Requirement 1:
According to the profiles page, at which university is Carolyn Penfold a Senior Lecturer?
* * * *
3/9/08

Lawrence Liang

Lawrence Liang, Alternative Law Forum,
Researcher interested in law and culture. I have been working on the
politics of intellectual property, and on issues of law and cinema.

Sundhya Pahuja

Sundhya Pahuja is an Associate Professor at the Law School, University of Melbourne and the Co-Director of the Law and Development research Programme at the Institute for International Law and the Humanities. Her research focuses on Public International Law, International Economic Law, Development and legal theory, including postcolonial, political-economic and post-structural theory.

Miyamoto, Takashi

Miyamoto, Takashi


Department of Area Studies, Graduate School of Arts and Sciences,
the University of Tokyo.
Ph.D. candidate in area studies (South Asia).

EDUCATION:

Department of Area and International Studies, Graduate School of Area and Culture Studies, Tokyo University of Foreign Studies.
M.A. in area studies (South Asia), 2006.

Department of South and West Asian Studies, Faculty of Foreign Studies, Tokyo University of Foreign Studies.
B.A. in area studies (South Asia), 2004.

Carolyn Penfold

Carolyn Penfold is a Senior Lecturer in the Faculty of Law at the University of New South Wales in Sydney, Australia. Carolyn currently teaches and researches in labour law, and is particularly interested in the effects on labour law of globalisation and the growth of the services economy. Carolyn has bachelor degrees in Arts (politics) and Law from the Australian National University, and Masters degrees in Education and Law from the University of New South Wales.

Mayur Suresh

Mayur Suresh, is a researcher at the Alternative Law Forum, Bangalore.
* * * *
Requirement 2:
Lay out the entries from the line with "Given: Open the" through the last line of the entries as a JSON list of strings, one string per line. Leave out blank lines and the pictures.

Raw data:
* * * *
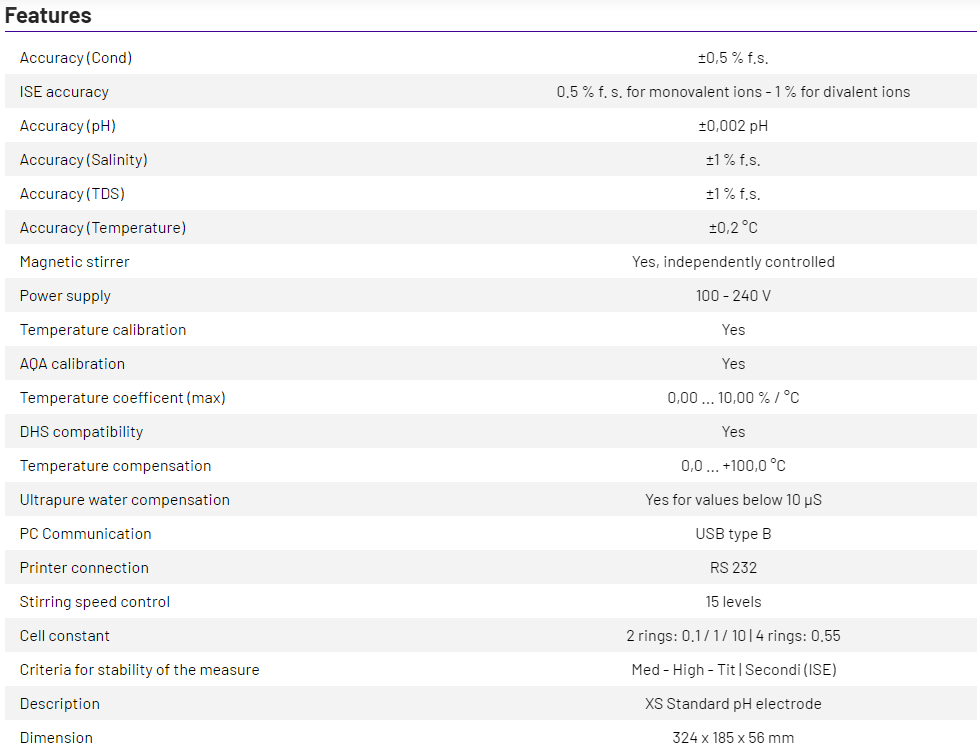Click the Accuracy (TDS) label
Image resolution: width=980 pixels, height=752 pixels.
[x=72, y=194]
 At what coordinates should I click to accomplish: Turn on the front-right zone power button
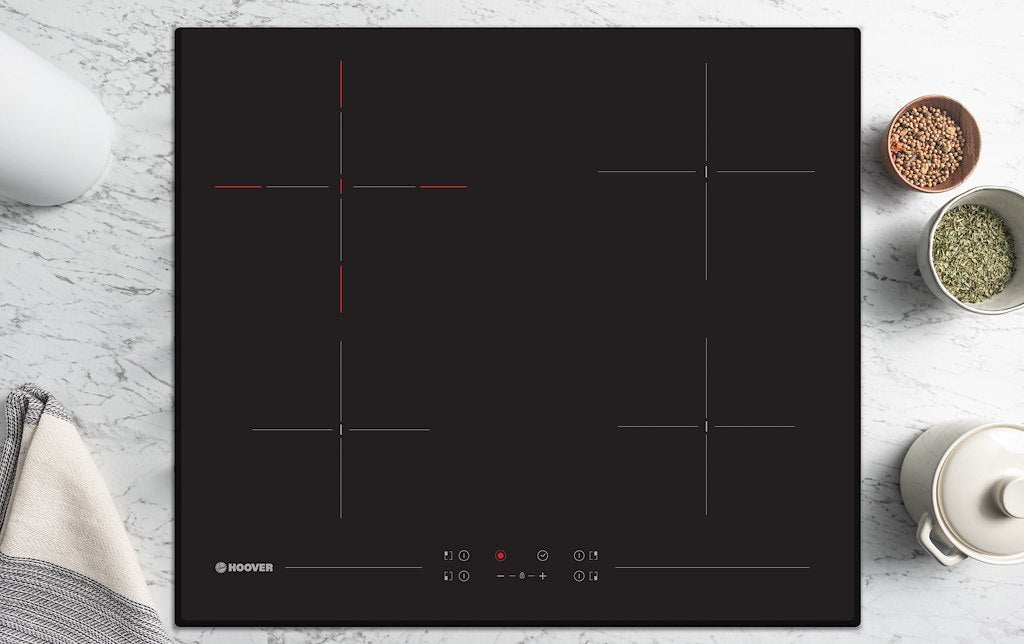pos(578,576)
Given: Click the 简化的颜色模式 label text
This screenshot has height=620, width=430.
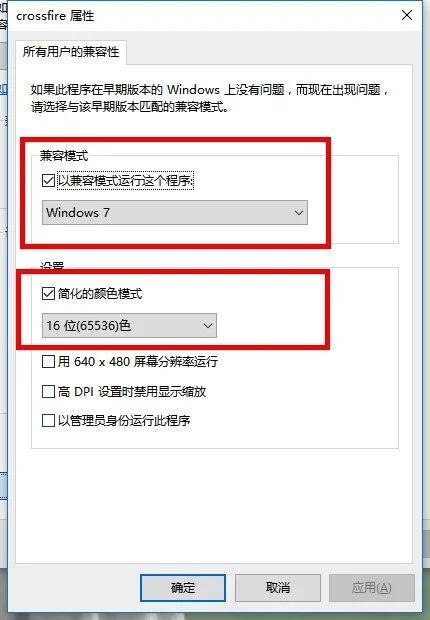Looking at the screenshot, I should (100, 293).
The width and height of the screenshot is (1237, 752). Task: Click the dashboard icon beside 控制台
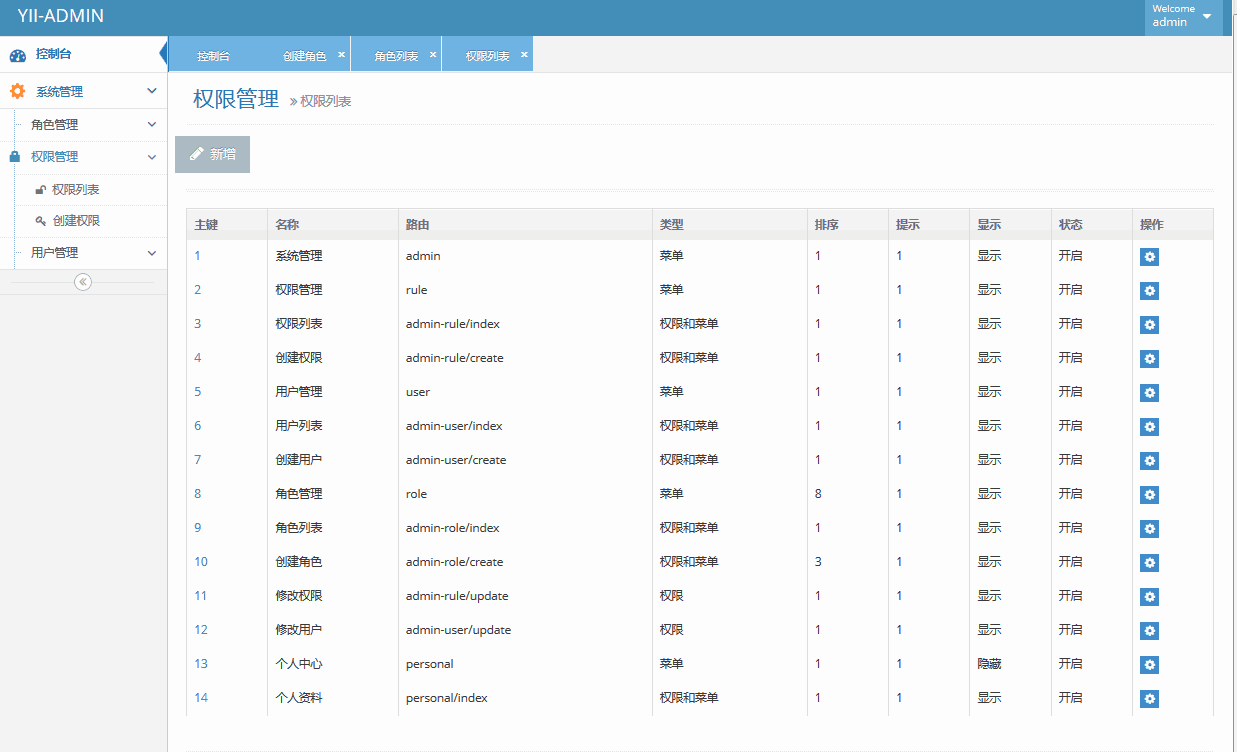17,55
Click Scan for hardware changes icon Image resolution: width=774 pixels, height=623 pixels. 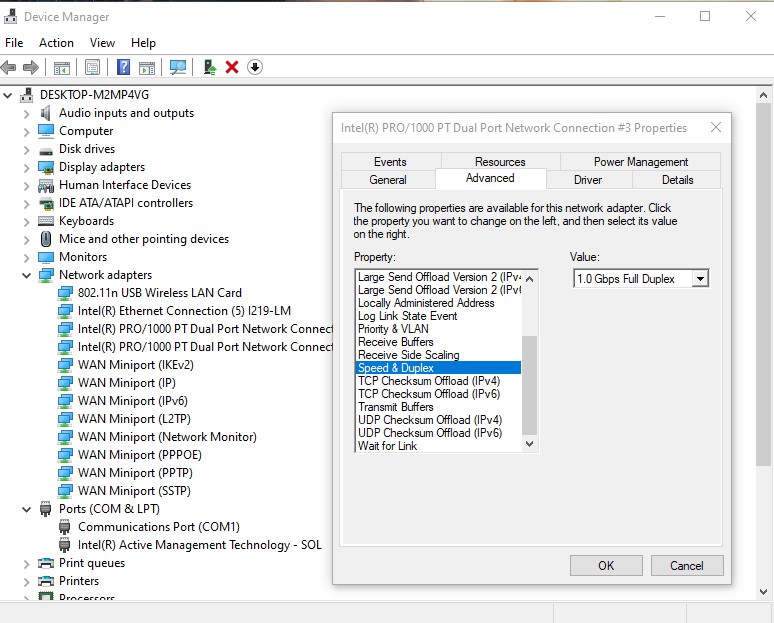pos(178,67)
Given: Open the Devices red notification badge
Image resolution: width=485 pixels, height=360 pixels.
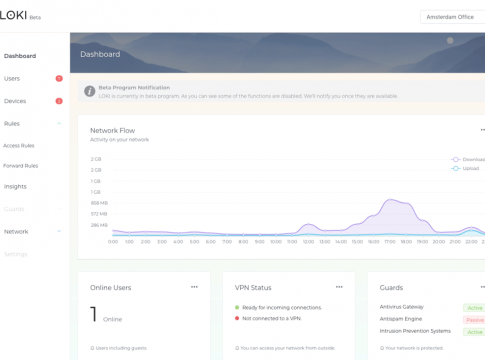Looking at the screenshot, I should 59,101.
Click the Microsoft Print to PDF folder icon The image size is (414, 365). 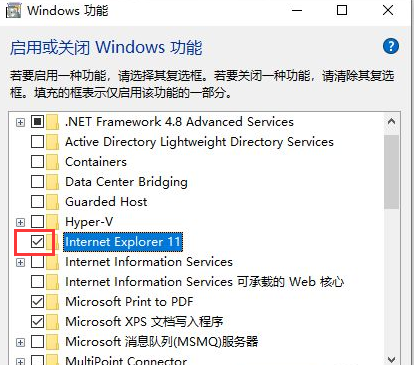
* * * *
Task solution 1:
The University of New South Wales in Sydney, Australia.

Task solution 2:
[
  "Given: Open the Devices red notification badge",
  "Image resolution: width=485 pixels, height=360 pixels.",
  "Looking at the screenshot, I should 59,101.",
  "Click the Microsoft Print to PDF folder icon The image size is (414, 365). "
]